[start]
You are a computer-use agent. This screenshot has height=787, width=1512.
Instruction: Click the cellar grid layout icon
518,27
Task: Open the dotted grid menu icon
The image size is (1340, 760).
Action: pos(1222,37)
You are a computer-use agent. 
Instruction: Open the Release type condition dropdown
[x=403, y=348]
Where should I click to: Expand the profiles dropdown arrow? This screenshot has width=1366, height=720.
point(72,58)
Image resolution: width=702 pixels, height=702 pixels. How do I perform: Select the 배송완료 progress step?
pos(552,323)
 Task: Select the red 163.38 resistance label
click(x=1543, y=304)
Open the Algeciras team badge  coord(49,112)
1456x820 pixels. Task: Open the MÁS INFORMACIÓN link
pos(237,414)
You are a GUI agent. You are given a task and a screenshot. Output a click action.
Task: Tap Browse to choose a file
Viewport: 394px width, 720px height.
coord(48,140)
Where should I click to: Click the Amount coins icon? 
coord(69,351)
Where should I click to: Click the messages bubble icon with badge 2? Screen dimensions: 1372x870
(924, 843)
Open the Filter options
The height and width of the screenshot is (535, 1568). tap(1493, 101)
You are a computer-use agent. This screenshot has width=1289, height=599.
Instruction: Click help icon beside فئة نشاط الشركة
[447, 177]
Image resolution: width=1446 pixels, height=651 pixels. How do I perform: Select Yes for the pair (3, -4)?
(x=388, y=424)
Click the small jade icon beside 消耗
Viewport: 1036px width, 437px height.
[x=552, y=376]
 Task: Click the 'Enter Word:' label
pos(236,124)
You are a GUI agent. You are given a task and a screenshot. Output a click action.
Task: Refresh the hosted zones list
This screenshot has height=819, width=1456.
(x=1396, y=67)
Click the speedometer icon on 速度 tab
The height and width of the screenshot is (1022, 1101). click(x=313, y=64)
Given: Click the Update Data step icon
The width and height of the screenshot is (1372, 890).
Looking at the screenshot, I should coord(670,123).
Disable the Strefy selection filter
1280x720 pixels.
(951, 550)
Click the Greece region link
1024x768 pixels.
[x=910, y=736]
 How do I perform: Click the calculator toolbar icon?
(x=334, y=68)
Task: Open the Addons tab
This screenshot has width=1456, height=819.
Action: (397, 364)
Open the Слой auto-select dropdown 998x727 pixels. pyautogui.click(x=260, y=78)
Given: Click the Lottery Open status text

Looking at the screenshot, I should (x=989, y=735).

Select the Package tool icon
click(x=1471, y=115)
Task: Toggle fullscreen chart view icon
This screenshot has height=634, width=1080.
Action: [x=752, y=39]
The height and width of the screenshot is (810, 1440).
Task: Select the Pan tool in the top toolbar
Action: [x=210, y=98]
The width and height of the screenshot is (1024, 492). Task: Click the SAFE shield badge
[end]
# GOAL:
Rewrite all the records above, replacing "Instruction" with "Command" wherever it appears and leaving everything else unchanged.

# REPLY:
You are a computer-use agent. This screenshot has height=787, width=1512.
Command: Click the cellar grid layout icon
518,27
Task: Open the dotted grid menu icon
The image size is (1340, 760).
Action: pos(1222,37)
You are a computer-use agent. 
Command: Open the Release type condition dropdown
[x=403, y=348]
Where should I click to: Expand the profiles dropdown arrow? This screenshot has width=1366, height=720.
point(72,58)
Image resolution: width=702 pixels, height=702 pixels. How do I perform: Select the 배송완료 progress step?
pos(552,323)
 Task: Select the red 163.38 resistance label
click(x=1543, y=304)
Open the Algeciras team badge  coord(49,112)
1456x820 pixels. Task: Open the MÁS INFORMACIÓN link
pos(237,414)
You are a GUI agent. You are given a task and a screenshot. Output a click action.
Task: Tap Browse to choose a file
Viewport: 394px width, 720px height.
coord(48,140)
Where should I click to: Click the Amount coins icon? 
coord(69,351)
Where should I click to: Click the messages bubble icon with badge 2? Screen dimensions: 1372x870
(924, 843)
Open the Filter options
The height and width of the screenshot is (535, 1568). tap(1493, 101)
You are a computer-use agent. This screenshot has width=1289, height=599.
Command: Click help icon beside فئة نشاط الشركة
[447, 177]
Image resolution: width=1446 pixels, height=651 pixels. How do I perform: Select Yes for the pair (3, -4)?
(x=388, y=424)
Click the small jade icon beside 消耗
Viewport: 1036px width, 437px height.
[x=552, y=376]
 Task: Click the 'Enter Word:' label
pos(236,124)
You are a GUI agent. You are given a task and a screenshot. Output a click action.
Task: Refresh the hosted zones list
This screenshot has height=819, width=1456.
(x=1396, y=67)
Click the speedometer icon on 速度 tab
The height and width of the screenshot is (1022, 1101). click(x=313, y=64)
Given: Click the Update Data step icon
The width and height of the screenshot is (1372, 890).
Looking at the screenshot, I should coord(670,123).
Disable the Strefy selection filter
1280x720 pixels.
(951, 550)
Click the Greece region link
1024x768 pixels.
[x=910, y=736]
 How do I perform: Click the calculator toolbar icon?
(x=334, y=68)
Task: Open the Addons tab
This screenshot has width=1456, height=819.
Action: (397, 364)
Open the Слой auto-select dropdown 998x727 pixels. pyautogui.click(x=260, y=78)
Given: Click the Lottery Open status text

Looking at the screenshot, I should (x=989, y=735).

Select the Package tool icon
click(x=1471, y=115)
Task: Toggle fullscreen chart view icon
This screenshot has height=634, width=1080.
Action: [x=752, y=39]
The height and width of the screenshot is (810, 1440).
Task: Select the Pan tool in the top toolbar
Action: [x=210, y=98]
The width and height of the screenshot is (1024, 492). Task: Click the SAFE shield badge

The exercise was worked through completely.